Task to complete
Having found the line containing "Task: Select the Knight card" in the records below, copy that line and each later one exactly, dropping pictures.

Provided data
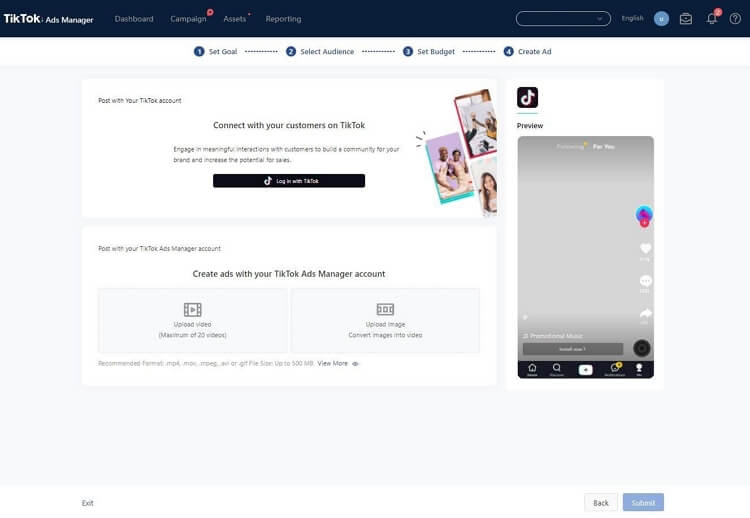Open the notifications bell icon
This screenshot has width=750, height=518.
point(711,18)
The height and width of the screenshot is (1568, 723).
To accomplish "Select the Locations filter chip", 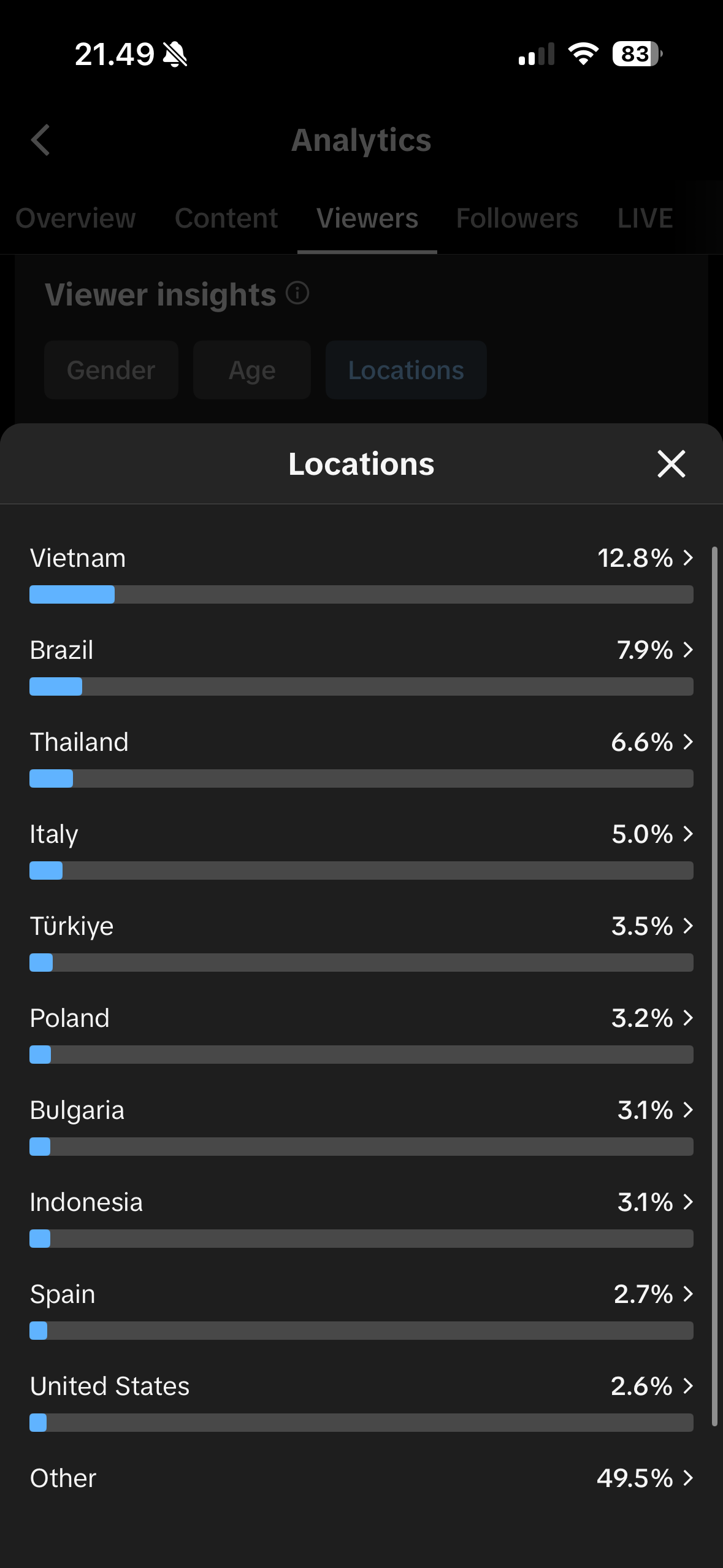I will (x=406, y=370).
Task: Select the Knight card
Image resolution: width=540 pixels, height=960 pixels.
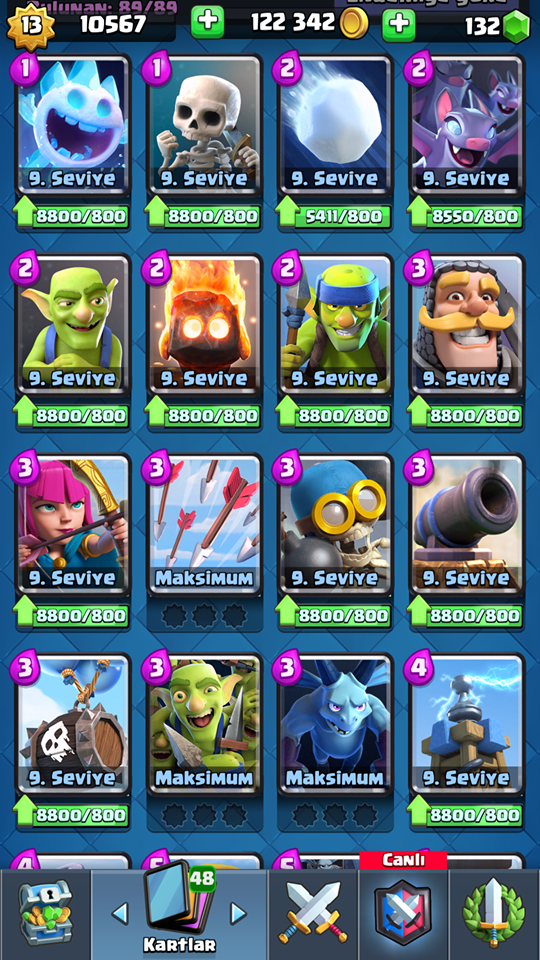Action: pos(467,325)
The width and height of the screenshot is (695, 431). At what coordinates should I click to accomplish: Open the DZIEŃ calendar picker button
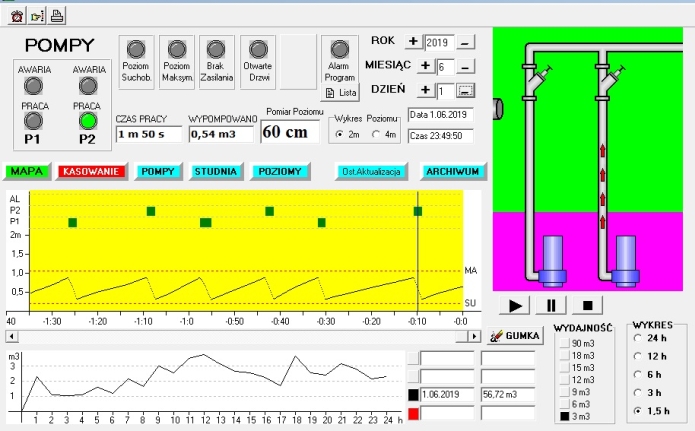(x=465, y=90)
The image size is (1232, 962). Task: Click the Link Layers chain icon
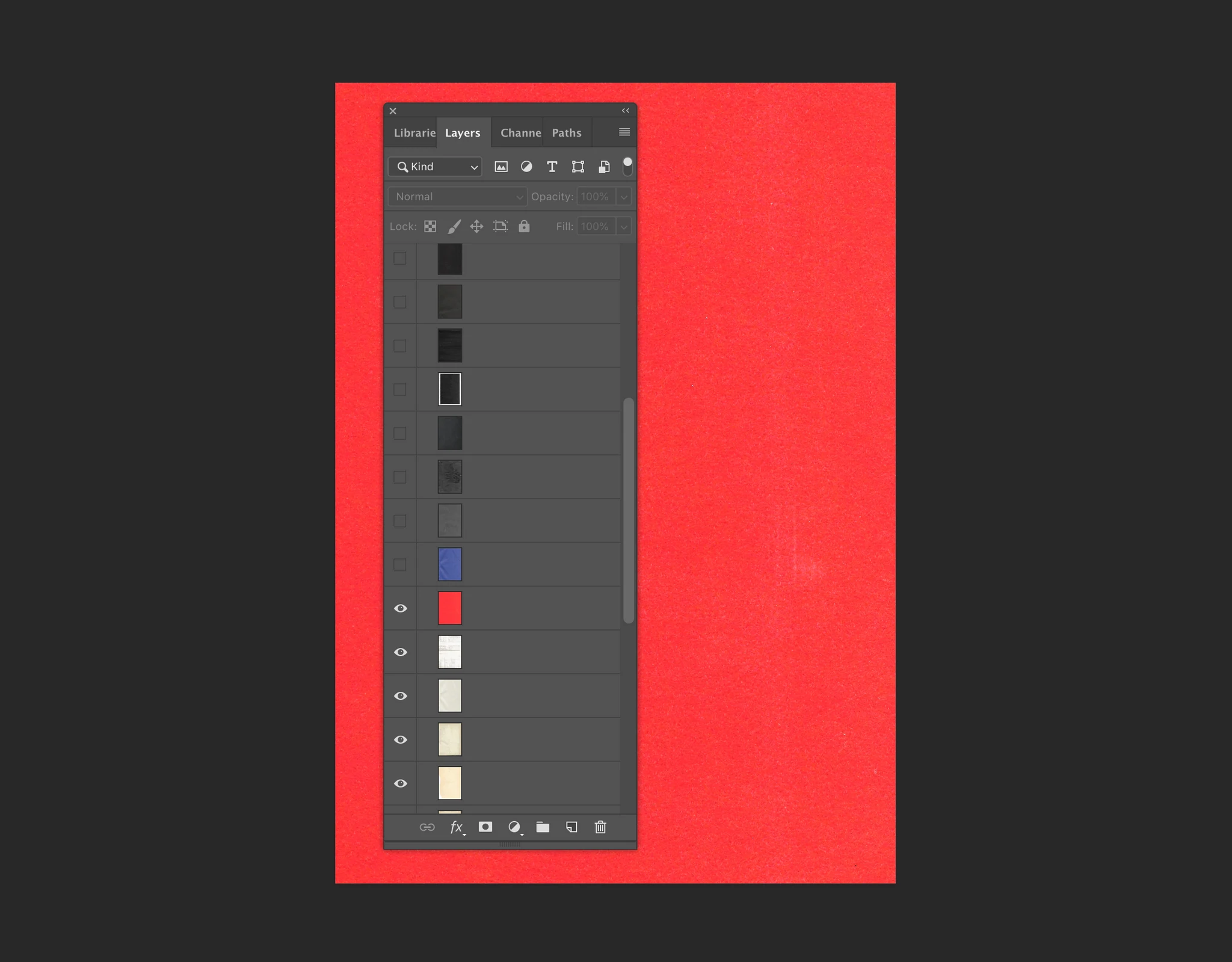(426, 827)
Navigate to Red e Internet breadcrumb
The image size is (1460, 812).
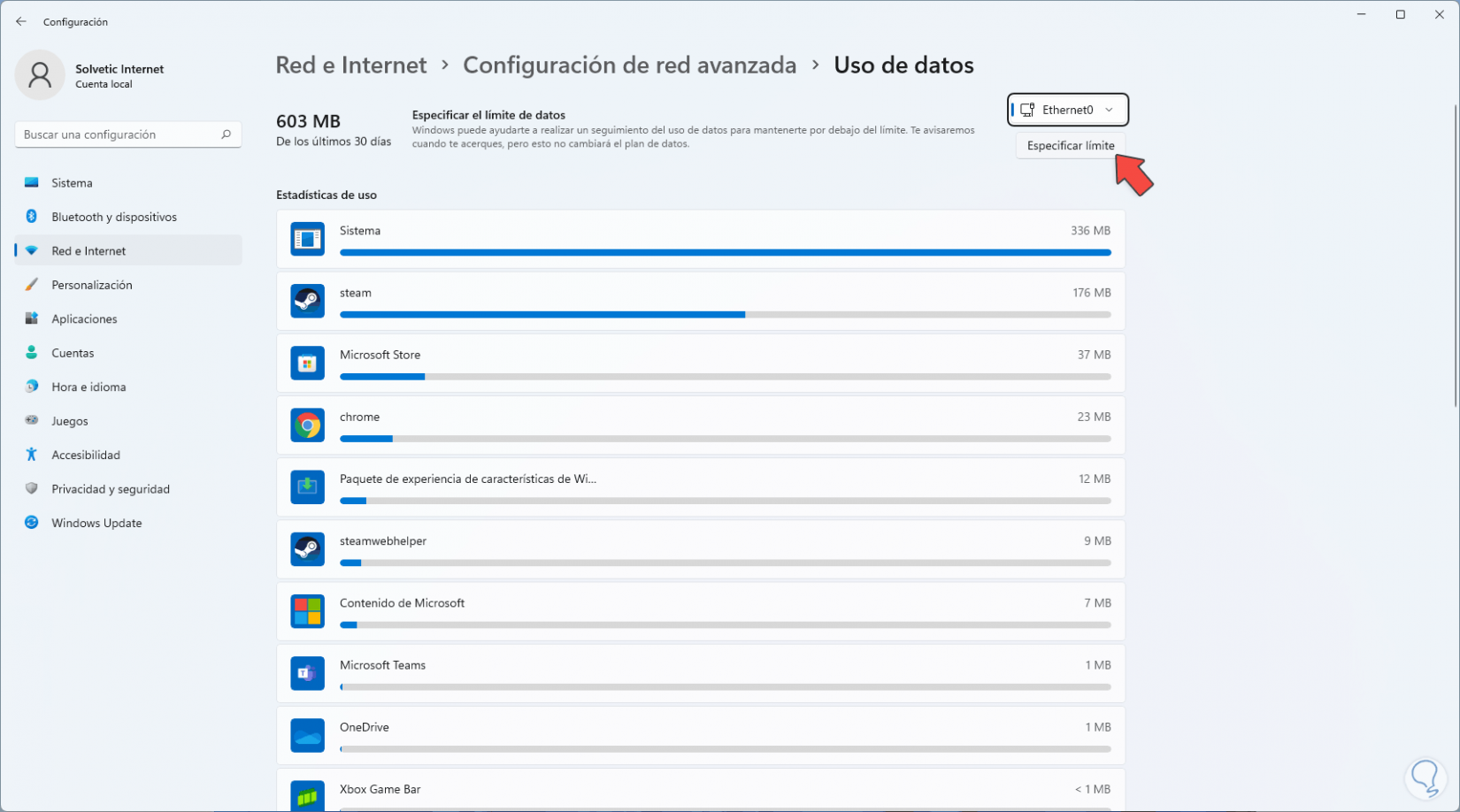click(351, 65)
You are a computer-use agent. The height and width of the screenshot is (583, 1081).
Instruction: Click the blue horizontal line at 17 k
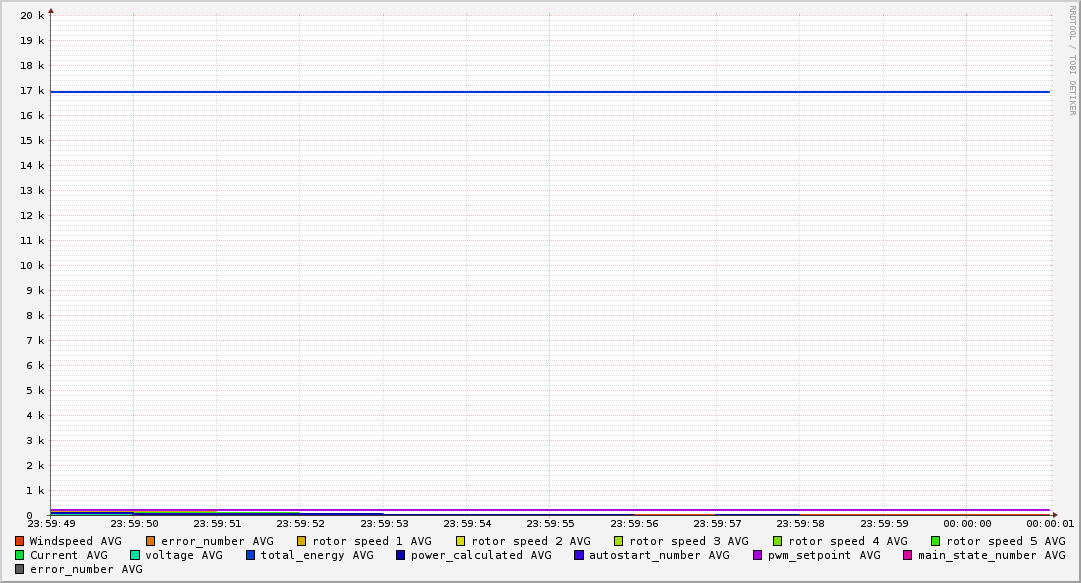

Answer box
Task: Select the Knight card
Image resolution: width=540 pixels, height=960 pixels.
Action: pos(467,325)
The width and height of the screenshot is (695, 431). At what coordinates should I click to accomplish: Open the DZIEŃ calendar picker button
(x=465, y=90)
The image size is (1232, 962). Task: Click the Link Layers chain icon
(426, 827)
Navigate to Red e Internet breadcrumb
The image size is (1460, 812).
click(351, 65)
You are a computer-use agent. The height and width of the screenshot is (583, 1081).
Instruction: Click the blue horizontal line at 17 k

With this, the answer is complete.